● DATA FOR THIS EXERCISE
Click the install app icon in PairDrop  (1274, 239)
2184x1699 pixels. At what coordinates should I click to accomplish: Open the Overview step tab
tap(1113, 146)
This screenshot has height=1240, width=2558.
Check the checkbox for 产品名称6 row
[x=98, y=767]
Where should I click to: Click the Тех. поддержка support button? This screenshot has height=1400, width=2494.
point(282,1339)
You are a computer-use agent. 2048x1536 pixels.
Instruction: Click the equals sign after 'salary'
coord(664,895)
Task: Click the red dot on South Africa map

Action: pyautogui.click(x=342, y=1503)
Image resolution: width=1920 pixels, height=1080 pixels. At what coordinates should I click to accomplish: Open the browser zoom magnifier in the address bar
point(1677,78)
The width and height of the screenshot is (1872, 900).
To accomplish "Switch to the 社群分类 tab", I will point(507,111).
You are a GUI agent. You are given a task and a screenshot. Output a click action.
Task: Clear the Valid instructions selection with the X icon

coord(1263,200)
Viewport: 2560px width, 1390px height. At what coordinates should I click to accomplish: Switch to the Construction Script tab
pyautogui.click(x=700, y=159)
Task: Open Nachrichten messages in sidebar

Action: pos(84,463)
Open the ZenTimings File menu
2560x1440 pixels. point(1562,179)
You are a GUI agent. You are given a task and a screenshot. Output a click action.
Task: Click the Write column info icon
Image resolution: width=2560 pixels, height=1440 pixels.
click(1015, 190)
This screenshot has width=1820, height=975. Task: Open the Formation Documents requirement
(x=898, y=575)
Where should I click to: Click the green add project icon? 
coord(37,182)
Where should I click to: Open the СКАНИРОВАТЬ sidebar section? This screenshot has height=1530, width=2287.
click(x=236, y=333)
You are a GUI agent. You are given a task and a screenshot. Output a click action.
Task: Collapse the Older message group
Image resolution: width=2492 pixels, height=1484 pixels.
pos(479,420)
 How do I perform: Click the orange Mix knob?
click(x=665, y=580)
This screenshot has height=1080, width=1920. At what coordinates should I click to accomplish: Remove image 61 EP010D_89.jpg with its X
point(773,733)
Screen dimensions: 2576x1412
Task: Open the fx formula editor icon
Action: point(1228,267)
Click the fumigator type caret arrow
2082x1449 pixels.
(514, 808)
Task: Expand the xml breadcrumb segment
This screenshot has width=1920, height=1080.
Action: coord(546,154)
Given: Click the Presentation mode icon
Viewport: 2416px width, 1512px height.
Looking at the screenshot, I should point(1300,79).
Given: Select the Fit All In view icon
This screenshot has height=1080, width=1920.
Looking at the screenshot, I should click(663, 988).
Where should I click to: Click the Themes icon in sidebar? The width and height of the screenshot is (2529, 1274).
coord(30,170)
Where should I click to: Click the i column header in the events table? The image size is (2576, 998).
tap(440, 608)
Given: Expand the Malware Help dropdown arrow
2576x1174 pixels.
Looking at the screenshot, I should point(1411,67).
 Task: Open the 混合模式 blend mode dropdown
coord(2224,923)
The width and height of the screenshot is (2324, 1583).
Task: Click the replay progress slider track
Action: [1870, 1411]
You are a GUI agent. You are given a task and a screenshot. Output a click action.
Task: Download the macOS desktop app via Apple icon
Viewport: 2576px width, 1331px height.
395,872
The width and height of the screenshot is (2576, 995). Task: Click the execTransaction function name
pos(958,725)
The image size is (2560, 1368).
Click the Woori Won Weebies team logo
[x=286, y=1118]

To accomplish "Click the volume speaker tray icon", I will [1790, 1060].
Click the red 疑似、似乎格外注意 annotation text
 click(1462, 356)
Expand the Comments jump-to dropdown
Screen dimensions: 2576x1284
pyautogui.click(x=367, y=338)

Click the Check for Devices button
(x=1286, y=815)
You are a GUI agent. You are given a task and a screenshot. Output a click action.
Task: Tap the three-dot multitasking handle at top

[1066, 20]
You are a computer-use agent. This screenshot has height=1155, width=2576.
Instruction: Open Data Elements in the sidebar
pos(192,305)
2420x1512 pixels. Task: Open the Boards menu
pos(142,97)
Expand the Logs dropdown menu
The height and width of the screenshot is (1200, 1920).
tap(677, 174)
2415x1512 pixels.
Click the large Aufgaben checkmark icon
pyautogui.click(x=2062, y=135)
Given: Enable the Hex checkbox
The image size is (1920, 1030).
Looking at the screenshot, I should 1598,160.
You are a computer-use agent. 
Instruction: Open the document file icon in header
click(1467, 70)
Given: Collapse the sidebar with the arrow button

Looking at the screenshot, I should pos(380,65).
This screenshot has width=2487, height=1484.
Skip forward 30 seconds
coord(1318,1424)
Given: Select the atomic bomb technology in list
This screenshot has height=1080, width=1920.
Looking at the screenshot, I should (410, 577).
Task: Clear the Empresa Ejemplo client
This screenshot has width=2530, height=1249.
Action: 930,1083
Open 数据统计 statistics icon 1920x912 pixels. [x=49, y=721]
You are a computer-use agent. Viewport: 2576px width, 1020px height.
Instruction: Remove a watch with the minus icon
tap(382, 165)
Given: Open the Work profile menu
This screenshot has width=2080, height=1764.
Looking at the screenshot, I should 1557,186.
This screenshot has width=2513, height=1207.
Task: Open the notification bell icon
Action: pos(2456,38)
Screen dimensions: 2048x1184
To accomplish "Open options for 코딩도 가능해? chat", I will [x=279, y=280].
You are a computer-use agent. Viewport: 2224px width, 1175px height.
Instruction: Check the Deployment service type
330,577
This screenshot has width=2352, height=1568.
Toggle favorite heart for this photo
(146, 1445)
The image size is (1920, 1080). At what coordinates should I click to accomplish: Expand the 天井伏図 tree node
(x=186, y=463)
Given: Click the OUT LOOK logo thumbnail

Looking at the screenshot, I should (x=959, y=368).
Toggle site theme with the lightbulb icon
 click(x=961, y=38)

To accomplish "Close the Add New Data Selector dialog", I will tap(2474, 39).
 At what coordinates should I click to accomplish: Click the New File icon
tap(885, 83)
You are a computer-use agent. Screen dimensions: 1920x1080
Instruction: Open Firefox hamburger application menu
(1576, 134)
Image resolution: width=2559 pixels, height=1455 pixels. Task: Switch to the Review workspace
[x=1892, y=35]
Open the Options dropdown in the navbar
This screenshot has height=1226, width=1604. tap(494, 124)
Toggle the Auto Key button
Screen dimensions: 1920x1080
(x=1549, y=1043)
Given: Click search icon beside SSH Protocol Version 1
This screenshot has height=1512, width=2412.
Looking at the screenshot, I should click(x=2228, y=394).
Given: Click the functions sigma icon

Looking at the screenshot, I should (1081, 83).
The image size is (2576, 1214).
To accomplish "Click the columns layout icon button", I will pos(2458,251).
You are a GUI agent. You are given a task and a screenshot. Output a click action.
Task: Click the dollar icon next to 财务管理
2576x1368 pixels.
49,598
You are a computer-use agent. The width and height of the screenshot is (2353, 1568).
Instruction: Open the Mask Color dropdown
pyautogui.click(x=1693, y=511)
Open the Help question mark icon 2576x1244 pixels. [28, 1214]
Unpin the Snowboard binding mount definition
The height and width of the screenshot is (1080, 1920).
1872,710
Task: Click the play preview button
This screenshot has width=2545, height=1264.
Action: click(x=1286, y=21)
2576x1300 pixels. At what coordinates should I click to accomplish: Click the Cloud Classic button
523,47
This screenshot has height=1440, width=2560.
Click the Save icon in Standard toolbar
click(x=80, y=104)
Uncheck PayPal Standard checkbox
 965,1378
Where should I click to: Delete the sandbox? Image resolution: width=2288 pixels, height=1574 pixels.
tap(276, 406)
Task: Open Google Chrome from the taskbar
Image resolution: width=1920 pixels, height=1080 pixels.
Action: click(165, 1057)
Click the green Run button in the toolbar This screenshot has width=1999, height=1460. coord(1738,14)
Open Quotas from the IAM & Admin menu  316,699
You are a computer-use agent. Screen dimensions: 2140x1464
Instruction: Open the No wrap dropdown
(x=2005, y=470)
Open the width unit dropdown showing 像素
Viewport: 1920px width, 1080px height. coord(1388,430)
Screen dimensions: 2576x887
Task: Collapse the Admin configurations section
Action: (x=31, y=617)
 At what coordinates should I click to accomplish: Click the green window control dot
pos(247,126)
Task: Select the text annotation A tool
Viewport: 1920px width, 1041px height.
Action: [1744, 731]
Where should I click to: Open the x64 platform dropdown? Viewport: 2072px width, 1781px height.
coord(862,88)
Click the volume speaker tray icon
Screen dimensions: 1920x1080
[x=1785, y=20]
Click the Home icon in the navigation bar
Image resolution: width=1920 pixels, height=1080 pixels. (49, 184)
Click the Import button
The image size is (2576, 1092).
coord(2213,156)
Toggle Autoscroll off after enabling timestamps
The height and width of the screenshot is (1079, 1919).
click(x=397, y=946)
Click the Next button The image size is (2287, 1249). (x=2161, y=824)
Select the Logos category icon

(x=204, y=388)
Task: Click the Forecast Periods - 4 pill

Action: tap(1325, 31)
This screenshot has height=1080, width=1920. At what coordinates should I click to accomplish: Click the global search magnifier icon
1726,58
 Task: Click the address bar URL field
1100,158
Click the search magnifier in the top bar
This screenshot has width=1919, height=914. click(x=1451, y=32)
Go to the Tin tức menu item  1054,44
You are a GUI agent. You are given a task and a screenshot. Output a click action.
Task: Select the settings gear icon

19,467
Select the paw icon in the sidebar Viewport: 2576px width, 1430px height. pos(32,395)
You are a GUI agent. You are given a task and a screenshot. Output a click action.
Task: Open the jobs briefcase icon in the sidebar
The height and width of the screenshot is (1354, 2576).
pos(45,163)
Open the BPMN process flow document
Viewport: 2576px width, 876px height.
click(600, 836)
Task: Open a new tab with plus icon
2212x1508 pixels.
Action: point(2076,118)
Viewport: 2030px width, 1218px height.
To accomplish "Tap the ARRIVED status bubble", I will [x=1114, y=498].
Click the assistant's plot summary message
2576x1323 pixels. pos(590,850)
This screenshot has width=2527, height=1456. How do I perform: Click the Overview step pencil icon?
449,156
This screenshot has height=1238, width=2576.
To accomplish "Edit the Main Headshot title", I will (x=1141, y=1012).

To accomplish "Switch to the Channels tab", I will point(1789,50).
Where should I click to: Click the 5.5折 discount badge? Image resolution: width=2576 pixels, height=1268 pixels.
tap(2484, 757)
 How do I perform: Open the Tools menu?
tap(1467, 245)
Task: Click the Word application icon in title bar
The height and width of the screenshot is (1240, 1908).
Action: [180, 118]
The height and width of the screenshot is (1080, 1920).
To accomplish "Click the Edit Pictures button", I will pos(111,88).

● WORK INSTRUCTIONS
Which of the lines above hold the string "from"? Copy each one.

● REPLY TO THE TASK
Task: Open Google Chrome from the taskbar
Open Quotas from the IAM & Admin menu  316,699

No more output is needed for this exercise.